• _Written request 1_: Repeat the lines of the records from the line containing "Woodmarsh [717, 621]" through the last line of the records, including both.
Begin Reading text
Exposure to the heritage language and the amount and frequency of heritage language use will determine whether the heritage language-specific grammar is eventually eliminated and replaced by the other grammar, or whether both grammars continue to co-exist in the mental representations of these heritage speakers, as long as they use both languages. The amount of input will guide which grammar of direct objects is activated and selected for comprehension and production. Frequency of language use, as in the variational account of L1 acquisition (Yang, Reference Yang2000), will determine which linguistic representation wins and is adopted. With heritage speakers, fluctuations in input could lead to permanent optionality rather than complete eradication or consistent use of the Spanish grammar.
Dealing with multiple grammars at the level of lexical representation and access already implies significant linguistic complexity in handling two systems for bilinguals whose native language has weakened. The apparent simplification of forms at the level of morphological expression, does not necessarily mean that the underlying linguistic representation has restructured and simplified as well through loss of features or elimination or neutralization of functional projections. At best, this explanation cannot be applied to all heritage speakers. In sum, there is individual variability in speed of lexical access and in the variability of morphological expression in oral production. There is also indeterminacy demonstrated in acceptability judgments. Whether differences in DOM expression from baseline grammars are due to structural simplification or to lexical access and competition between grammars may depend on where on the proficiency continuum heritage speakers may fall. The Romanian heritage speakers were statistically more proficient than the Spanish heritage speakers and the Hindi heritage speakers in this study.
The first-generation Mexican and Latin American immigrants who also omitted DOM with animate, specific direct objects, exhibited psycholinguistic behavior in line with Hicks and Domínguez’s (2020) Attrition via Acquisition model, according to which the change undergone by the L1 grammar in late sequential bilinguals does not necessarily involve the “loss” of existing options, since the L1 grammar itself remains active in processing for both production and comprehension. The changes observed, in our case production and acceptance of unmarked animate, specific objects, are likely to supplement – rather than replace – the existing grammar. None of the attrited first generation immigrants had 0% accuracy in DOM production (unlike some of the heritage speakers), suggesting that both their grammars were still active.
End Reading text
Begin Information shown
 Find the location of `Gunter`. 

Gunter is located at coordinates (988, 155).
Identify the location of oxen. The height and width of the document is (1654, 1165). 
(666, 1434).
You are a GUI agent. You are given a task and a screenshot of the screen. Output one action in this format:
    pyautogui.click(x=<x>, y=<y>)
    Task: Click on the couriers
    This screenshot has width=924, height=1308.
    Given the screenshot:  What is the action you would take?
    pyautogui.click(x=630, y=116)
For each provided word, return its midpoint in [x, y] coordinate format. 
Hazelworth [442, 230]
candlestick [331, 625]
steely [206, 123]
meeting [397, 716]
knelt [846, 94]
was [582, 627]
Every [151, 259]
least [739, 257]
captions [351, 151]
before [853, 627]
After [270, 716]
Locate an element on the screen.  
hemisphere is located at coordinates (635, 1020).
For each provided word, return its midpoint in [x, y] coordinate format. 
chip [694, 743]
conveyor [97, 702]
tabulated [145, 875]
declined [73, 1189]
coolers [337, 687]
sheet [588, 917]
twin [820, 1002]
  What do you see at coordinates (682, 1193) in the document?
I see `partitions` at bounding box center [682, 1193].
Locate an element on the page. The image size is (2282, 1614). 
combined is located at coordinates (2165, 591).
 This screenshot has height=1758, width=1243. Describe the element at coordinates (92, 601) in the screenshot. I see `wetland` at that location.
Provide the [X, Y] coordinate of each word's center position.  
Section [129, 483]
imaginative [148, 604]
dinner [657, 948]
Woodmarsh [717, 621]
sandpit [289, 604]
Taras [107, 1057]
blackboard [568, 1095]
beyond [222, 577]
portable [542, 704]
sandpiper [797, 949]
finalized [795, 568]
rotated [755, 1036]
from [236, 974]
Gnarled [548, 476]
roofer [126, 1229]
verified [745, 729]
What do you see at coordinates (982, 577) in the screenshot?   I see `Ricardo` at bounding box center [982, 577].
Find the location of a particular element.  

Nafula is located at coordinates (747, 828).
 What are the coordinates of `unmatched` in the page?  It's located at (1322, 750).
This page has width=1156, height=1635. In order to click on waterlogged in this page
End Information shown
• _Written request 2_:
Answer these questions from the passage on heritage speakers:
(a) Which heritage speakers in the study were statistically more proficient than the other two groups?
(b) The behavior of the first-generation Mexican and Latin American immigrants was in line with which model?
(c) What could fluctuations in input lead to in heritage speakers?

• _Task output 1_:
Woodmarsh [717, 621]
sandpit [289, 604]
Taras [107, 1057]
blackboard [568, 1095]
beyond [222, 577]
portable [542, 704]
sandpiper [797, 949]
finalized [795, 568]
rotated [755, 1036]
from [236, 974]
Gnarled [548, 476]
roofer [126, 1229]
verified [745, 729]
What do you see at coordinates (982, 577) in the screenshot?   I see `Ricardo` at bounding box center [982, 577].
Find the location of a particular element.  

Nafula is located at coordinates (747, 828).
 What are the coordinates of `unmatched` in the page?  It's located at (1322, 750).
This page has width=1156, height=1635. In order to click on waterlogged in this page

• _Task output 2_:
(a) The Romanian heritage speakers were more proficient than the Spanish and Hindi heritage speakers.
(b) Hicks and Domínguez's (2020) Attrition via Acquisition model.
(c) Permanent optionality, rather than complete eradication or consistent use of the Spanish grammar.